You’ll start the server (on port 9998 by default) by just executing the main method from this class.

In Sparklines, the test and demo class was called SparklinesRoot. I first moved that packege to src/test/java. Next I changed the super class to to org.vaadin.addonhelpers.AbstractTest and return your test component in the abstract getTestComponent method instead calling setContent in the init method.

Now can build the project and launch the development server (UIRunner class). If you open your browser to http://localhost:9998/ you’ll see a listing of test cases and examples you have in you project, together with a handy search funtionality. Clicking on test case opens it in a new browser window. You can have any number of tests you want.

Before making releases to Vaadin Directory, we’ll need to add couple of special headers to the generated jar file. Add following configuration for the jar plugin:

<plugin>
<groupId>org.apache.maven.plugins</groupId>
<artifactId>maven-jar-plugin</artifactId>
<version>2.6</version>
<configuration>
<archive>
<manifest>
<addClasspath>true</addClasspath>
<addDefaultImplementationEntries>true</addDefaultImplementationEntries>
</manifest>
<manifestEntries>
<Vaadin-Package-Version>1</Vaadin-Package-Version>
<Vaadin-Widgetsets>org.vaadin.sparklines.SparklinesWidgetset</Vaadin-Widgetsets>
</manifestEntries>
</archive>
</configuration>
</plugin>

Note that the Widgetset manifest entry must much your project’s widgetset. Leave it empty if you project has no widgetset(s).

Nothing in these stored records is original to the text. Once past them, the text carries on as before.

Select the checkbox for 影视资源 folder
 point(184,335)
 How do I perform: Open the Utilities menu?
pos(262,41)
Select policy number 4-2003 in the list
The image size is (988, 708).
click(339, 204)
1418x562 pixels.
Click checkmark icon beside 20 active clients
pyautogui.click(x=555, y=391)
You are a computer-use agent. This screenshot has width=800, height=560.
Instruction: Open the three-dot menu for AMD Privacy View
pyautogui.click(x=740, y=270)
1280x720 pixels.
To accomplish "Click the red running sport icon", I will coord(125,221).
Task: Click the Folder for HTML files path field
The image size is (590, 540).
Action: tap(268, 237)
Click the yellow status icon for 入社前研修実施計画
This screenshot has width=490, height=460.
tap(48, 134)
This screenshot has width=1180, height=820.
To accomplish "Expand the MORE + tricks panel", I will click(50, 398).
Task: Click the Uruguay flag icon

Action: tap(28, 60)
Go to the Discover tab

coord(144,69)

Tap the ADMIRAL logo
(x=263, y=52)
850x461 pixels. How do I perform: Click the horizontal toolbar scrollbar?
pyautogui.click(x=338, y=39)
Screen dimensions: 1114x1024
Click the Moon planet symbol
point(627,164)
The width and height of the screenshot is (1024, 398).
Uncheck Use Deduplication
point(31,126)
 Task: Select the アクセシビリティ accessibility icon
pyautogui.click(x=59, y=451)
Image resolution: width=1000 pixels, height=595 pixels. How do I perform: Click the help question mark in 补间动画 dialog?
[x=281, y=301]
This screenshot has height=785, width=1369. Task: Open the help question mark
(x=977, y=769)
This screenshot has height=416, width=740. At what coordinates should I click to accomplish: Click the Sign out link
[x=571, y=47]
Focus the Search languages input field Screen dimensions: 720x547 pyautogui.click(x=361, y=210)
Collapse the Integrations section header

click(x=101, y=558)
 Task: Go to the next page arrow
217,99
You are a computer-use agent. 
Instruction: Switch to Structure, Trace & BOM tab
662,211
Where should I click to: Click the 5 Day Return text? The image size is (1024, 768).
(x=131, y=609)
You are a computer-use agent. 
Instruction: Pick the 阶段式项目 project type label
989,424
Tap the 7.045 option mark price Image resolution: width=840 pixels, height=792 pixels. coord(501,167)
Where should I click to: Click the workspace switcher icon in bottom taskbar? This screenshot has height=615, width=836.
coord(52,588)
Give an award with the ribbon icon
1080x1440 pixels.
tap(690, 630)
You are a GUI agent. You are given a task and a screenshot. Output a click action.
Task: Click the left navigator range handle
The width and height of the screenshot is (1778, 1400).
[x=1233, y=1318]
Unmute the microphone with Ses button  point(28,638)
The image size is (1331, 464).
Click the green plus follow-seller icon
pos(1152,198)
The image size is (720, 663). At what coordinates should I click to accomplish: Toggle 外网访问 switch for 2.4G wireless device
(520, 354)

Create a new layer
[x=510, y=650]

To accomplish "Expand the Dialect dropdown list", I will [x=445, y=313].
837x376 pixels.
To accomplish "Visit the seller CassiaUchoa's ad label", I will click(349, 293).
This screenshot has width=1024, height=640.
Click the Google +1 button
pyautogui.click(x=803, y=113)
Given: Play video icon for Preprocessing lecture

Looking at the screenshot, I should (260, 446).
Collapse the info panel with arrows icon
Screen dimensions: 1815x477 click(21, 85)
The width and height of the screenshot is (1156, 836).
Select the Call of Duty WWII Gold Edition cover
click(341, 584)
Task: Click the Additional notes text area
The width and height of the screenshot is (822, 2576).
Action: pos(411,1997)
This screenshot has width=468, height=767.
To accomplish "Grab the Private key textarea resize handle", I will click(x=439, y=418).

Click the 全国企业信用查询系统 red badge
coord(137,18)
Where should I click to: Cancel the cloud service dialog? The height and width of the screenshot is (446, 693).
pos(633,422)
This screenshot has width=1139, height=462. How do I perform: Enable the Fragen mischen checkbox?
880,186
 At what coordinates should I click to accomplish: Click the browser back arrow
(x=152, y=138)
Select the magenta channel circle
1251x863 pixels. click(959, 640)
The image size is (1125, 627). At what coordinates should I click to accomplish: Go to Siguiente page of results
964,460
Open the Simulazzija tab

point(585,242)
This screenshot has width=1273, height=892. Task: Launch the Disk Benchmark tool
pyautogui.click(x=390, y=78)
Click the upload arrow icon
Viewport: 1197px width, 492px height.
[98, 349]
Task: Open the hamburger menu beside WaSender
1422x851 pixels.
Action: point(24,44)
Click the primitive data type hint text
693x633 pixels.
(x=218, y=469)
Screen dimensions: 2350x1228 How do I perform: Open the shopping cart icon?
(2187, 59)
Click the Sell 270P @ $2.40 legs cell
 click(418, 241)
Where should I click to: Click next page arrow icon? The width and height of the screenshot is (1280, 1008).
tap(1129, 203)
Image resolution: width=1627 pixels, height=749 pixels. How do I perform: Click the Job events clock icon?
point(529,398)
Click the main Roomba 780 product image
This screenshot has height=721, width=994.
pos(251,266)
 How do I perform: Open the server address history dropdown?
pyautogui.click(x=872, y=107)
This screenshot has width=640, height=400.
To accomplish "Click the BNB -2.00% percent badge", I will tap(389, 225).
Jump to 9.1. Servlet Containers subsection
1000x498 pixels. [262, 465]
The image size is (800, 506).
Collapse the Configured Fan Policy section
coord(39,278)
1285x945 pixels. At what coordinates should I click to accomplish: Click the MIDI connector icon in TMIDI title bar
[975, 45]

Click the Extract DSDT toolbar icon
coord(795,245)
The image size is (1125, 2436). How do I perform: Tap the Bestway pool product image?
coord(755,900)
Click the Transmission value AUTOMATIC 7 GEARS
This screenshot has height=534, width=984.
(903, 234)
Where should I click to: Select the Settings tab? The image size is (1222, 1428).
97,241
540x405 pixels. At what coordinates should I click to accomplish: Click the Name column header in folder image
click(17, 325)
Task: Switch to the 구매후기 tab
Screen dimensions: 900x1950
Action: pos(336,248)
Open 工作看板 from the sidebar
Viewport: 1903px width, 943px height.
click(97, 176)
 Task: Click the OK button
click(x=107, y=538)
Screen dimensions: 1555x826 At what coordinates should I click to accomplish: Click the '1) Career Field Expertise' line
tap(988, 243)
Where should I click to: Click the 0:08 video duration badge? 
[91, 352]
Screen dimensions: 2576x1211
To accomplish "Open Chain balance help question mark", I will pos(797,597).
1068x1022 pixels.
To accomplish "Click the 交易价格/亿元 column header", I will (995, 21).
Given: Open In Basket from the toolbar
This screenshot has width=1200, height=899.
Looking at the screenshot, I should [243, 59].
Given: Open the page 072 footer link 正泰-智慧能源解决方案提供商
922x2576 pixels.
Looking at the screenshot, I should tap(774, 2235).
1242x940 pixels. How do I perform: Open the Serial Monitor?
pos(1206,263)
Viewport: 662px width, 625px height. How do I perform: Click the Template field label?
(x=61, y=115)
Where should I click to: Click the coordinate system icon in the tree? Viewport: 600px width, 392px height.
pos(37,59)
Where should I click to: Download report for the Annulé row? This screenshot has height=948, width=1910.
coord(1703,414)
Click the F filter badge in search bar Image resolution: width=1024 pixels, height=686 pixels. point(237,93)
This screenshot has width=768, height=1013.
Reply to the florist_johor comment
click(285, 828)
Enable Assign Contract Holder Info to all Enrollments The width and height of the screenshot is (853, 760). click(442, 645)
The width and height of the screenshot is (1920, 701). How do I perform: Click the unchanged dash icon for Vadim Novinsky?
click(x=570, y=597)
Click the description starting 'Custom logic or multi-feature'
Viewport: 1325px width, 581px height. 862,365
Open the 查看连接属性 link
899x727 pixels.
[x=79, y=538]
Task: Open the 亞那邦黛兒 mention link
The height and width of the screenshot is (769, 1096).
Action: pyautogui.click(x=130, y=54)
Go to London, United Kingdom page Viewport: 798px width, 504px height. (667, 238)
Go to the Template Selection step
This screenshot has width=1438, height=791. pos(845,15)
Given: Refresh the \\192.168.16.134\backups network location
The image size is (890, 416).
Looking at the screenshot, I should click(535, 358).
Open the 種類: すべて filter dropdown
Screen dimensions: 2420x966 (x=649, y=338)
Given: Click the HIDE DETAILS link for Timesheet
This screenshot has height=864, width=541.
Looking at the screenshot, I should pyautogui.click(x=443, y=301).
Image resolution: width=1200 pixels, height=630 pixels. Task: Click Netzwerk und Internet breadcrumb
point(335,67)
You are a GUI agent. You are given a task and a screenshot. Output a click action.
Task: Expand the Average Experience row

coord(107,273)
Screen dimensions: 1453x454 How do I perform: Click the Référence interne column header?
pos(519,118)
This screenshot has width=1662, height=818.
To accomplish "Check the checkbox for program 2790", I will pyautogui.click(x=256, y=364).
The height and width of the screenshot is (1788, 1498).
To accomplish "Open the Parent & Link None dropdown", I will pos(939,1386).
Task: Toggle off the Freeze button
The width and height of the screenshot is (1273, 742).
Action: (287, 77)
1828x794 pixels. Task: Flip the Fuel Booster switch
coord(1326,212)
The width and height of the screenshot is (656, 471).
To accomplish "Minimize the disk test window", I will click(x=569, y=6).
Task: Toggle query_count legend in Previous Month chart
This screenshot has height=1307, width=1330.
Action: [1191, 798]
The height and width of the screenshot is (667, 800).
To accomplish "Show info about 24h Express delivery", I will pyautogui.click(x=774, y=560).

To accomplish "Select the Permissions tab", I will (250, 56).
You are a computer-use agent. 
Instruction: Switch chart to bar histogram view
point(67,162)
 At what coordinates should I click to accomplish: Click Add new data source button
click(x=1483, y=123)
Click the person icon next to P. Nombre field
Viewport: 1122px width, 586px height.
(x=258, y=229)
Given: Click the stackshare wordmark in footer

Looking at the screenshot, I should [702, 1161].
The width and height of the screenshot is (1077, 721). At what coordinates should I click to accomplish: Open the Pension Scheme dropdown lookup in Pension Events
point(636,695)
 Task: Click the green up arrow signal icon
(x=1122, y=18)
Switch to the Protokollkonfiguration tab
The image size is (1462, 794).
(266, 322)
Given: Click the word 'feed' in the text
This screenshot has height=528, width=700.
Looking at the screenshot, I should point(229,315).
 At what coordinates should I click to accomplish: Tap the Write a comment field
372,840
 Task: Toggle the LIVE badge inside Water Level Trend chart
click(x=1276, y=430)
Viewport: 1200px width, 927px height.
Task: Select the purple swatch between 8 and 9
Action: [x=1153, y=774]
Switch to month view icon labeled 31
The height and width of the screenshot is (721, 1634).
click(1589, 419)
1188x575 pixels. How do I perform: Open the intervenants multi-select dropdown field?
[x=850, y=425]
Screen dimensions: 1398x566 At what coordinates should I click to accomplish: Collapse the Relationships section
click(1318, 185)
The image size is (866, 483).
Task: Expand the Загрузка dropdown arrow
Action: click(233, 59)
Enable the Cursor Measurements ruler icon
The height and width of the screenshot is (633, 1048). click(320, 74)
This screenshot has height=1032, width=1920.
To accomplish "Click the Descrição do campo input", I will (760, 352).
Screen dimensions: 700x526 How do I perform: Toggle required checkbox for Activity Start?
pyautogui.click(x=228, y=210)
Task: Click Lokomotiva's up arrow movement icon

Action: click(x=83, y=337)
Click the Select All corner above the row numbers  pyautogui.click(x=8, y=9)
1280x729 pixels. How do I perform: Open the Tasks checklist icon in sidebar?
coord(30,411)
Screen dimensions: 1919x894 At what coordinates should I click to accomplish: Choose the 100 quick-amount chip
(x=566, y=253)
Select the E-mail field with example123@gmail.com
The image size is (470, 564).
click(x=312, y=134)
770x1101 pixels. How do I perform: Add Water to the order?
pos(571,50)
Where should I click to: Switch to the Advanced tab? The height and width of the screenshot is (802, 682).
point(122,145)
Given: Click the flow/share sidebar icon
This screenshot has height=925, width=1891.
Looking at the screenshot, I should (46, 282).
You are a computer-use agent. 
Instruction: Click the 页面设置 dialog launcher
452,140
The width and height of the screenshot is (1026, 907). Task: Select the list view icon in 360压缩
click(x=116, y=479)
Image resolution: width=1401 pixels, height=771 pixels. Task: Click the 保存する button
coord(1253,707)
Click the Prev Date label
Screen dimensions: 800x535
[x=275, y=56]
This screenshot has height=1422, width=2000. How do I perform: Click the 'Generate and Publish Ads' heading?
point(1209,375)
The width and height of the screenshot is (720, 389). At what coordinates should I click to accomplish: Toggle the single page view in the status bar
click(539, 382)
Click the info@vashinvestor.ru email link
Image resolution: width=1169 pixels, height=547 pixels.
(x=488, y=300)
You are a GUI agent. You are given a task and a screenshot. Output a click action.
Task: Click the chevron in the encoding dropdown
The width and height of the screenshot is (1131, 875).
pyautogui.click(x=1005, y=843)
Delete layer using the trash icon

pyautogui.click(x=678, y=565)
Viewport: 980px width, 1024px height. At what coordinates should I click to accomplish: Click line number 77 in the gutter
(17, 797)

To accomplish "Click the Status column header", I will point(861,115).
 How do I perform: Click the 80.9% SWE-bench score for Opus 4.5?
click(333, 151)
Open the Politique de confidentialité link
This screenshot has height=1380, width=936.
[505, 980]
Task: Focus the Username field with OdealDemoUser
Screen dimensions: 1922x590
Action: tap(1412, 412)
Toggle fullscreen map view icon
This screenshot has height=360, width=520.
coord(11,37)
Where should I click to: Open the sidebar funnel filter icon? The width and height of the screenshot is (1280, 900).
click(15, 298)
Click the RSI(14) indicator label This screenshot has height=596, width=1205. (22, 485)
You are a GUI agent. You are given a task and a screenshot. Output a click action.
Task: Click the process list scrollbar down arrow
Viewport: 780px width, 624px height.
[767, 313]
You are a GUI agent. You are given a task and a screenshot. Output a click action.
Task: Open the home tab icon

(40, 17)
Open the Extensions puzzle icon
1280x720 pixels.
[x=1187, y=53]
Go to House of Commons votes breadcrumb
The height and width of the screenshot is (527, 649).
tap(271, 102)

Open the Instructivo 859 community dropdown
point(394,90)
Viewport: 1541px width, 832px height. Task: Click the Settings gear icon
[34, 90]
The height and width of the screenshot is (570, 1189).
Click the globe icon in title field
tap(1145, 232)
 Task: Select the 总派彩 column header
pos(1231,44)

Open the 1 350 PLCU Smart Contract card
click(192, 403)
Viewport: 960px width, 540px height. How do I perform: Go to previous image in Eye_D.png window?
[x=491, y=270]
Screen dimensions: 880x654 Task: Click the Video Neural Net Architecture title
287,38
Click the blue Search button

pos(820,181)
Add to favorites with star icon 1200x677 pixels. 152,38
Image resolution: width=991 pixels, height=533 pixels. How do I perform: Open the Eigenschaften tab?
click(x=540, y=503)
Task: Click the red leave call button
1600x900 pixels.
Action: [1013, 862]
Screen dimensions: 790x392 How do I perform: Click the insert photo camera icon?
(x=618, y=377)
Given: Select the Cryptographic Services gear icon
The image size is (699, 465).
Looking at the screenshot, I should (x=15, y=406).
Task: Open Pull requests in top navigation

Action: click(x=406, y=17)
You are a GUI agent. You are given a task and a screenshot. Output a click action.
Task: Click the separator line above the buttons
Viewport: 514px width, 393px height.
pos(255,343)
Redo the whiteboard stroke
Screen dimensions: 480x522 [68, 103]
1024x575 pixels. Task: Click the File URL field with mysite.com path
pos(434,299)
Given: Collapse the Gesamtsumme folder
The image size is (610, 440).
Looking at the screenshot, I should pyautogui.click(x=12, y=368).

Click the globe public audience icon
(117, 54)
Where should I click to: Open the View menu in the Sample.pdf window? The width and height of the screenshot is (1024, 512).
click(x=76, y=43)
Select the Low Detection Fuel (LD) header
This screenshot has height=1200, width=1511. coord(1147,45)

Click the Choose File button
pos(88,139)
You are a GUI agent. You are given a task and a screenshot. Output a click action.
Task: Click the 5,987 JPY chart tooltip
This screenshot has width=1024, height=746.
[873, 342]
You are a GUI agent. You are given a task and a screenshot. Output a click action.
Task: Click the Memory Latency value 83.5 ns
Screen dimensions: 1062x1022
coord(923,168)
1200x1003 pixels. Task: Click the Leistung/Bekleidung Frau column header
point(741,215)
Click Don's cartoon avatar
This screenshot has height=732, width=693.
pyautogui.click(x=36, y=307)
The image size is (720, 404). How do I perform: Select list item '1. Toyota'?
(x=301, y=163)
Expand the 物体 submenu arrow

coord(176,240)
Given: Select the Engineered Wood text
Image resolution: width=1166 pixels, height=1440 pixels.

Now issue mvn install and you’ll produce your Directory compatible jar file.

You can still enhance the project by making it generate a zip file (with source jar). I also suggest to add notes to README file how to launch the test server and learn how to use Maven release plugin if you plan to do more that couple of releases for your add-on. See pointers for these setups from for example Viritin project.